┌──

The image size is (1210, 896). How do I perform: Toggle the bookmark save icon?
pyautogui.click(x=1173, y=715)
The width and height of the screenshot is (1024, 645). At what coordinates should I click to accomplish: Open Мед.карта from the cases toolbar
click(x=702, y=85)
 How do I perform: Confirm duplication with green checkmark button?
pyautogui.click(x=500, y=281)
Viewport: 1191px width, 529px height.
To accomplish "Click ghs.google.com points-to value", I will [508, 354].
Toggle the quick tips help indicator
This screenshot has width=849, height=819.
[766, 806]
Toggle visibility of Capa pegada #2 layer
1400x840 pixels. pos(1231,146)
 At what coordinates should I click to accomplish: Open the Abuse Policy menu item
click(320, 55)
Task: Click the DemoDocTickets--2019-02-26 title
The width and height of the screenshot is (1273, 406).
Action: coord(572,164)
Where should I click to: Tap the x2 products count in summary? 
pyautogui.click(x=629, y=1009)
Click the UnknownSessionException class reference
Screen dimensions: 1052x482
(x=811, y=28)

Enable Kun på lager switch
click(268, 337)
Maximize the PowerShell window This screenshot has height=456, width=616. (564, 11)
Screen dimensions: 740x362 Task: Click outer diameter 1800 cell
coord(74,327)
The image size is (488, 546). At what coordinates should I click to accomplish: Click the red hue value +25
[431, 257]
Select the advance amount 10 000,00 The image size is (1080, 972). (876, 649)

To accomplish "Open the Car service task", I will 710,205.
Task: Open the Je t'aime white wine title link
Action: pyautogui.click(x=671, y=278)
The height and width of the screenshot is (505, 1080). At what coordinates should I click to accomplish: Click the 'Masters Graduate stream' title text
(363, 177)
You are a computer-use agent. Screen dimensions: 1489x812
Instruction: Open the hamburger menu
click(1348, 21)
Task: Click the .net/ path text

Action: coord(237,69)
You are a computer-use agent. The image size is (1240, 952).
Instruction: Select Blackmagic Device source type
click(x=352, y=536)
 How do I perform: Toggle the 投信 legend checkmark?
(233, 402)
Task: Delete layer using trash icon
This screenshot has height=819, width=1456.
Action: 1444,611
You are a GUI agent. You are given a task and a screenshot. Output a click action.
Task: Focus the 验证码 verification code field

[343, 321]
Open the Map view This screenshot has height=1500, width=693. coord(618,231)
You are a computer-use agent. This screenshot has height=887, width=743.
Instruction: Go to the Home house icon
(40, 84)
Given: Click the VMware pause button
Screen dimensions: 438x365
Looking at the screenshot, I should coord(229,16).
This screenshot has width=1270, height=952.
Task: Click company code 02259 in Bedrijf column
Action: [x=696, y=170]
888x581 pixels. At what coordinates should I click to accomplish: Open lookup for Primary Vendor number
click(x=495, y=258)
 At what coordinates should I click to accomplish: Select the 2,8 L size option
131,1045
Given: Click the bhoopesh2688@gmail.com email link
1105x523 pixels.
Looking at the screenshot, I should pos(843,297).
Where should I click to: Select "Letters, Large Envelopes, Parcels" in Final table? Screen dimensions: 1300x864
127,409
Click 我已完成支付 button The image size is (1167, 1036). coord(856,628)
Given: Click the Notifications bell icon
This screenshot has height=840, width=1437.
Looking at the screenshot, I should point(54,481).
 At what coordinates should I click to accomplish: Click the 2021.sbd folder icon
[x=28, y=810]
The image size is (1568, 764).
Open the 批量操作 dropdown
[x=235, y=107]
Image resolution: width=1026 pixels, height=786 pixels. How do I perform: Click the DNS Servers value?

└──

[Aim of the task] Make an exact copy of the listing, including every line.

[Finished exercise]
The image size is (1210, 896). How do I perform: Toggle the bookmark save icon?
pyautogui.click(x=1173, y=715)
The width and height of the screenshot is (1024, 645). At what coordinates should I click to accomplish: Open Мед.карта from the cases toolbar
click(x=702, y=85)
 How do I perform: Confirm duplication with green checkmark button?
pyautogui.click(x=500, y=281)
Viewport: 1191px width, 529px height.
To accomplish "Click ghs.google.com points-to value", I will [508, 354].
Toggle the quick tips help indicator
This screenshot has width=849, height=819.
[766, 806]
Toggle visibility of Capa pegada #2 layer
1400x840 pixels. pos(1231,146)
 At what coordinates should I click to accomplish: Open the Abuse Policy menu item
click(320, 55)
Task: Click the DemoDocTickets--2019-02-26 title
The width and height of the screenshot is (1273, 406).
Action: coord(572,164)
Where should I click to: Tap the x2 products count in summary? 
pyautogui.click(x=629, y=1009)
Click the UnknownSessionException class reference
Screen dimensions: 1052x482
(x=811, y=28)

Enable Kun på lager switch
click(268, 337)
Maximize the PowerShell window This screenshot has height=456, width=616. (564, 11)
Screen dimensions: 740x362 Task: Click outer diameter 1800 cell
coord(74,327)
The image size is (488, 546). At what coordinates should I click to accomplish: Click the red hue value +25
[431, 257]
Select the advance amount 10 000,00 The image size is (1080, 972). (876, 649)

To accomplish "Open the Car service task", I will 710,205.
Task: Open the Je t'aime white wine title link
Action: pyautogui.click(x=671, y=278)
The height and width of the screenshot is (505, 1080). At what coordinates should I click to accomplish: Click the 'Masters Graduate stream' title text
(363, 177)
You are a computer-use agent. Screen dimensions: 1489x812
Instruction: Open the hamburger menu
click(1348, 21)
Task: Click the .net/ path text

Action: coord(237,69)
You are a computer-use agent. The image size is (1240, 952).
Instruction: Select Blackmagic Device source type
click(x=352, y=536)
 How do I perform: Toggle the 投信 legend checkmark?
(233, 402)
Task: Delete layer using trash icon
This screenshot has height=819, width=1456.
Action: 1444,611
You are a GUI agent. You are given a task and a screenshot. Output a click action.
Task: Focus the 验证码 verification code field

[343, 321]
Open the Map view This screenshot has height=1500, width=693. coord(618,231)
You are a computer-use agent. This screenshot has height=887, width=743.
Instruction: Go to the Home house icon
(40, 84)
Given: Click the VMware pause button
Screen dimensions: 438x365
Looking at the screenshot, I should coord(229,16).
This screenshot has width=1270, height=952.
Task: Click company code 02259 in Bedrijf column
Action: [x=696, y=170]
888x581 pixels. At what coordinates should I click to accomplish: Open lookup for Primary Vendor number
click(x=495, y=258)
 At what coordinates should I click to accomplish: Select the 2,8 L size option
131,1045
Given: Click the bhoopesh2688@gmail.com email link
1105x523 pixels.
Looking at the screenshot, I should pos(843,297).
Where should I click to: Select "Letters, Large Envelopes, Parcels" in Final table? Screen dimensions: 1300x864
127,409
Click 我已完成支付 button The image size is (1167, 1036). coord(856,628)
Given: Click the Notifications bell icon
This screenshot has height=840, width=1437.
Looking at the screenshot, I should point(54,481).
 At what coordinates should I click to accomplish: Click the 2021.sbd folder icon
[x=28, y=810]
The image size is (1568, 764).
Open the 批量操作 dropdown
[x=235, y=107]
Image resolution: width=1026 pixels, height=786 pixels. How do I perform: Click the DNS Servers value?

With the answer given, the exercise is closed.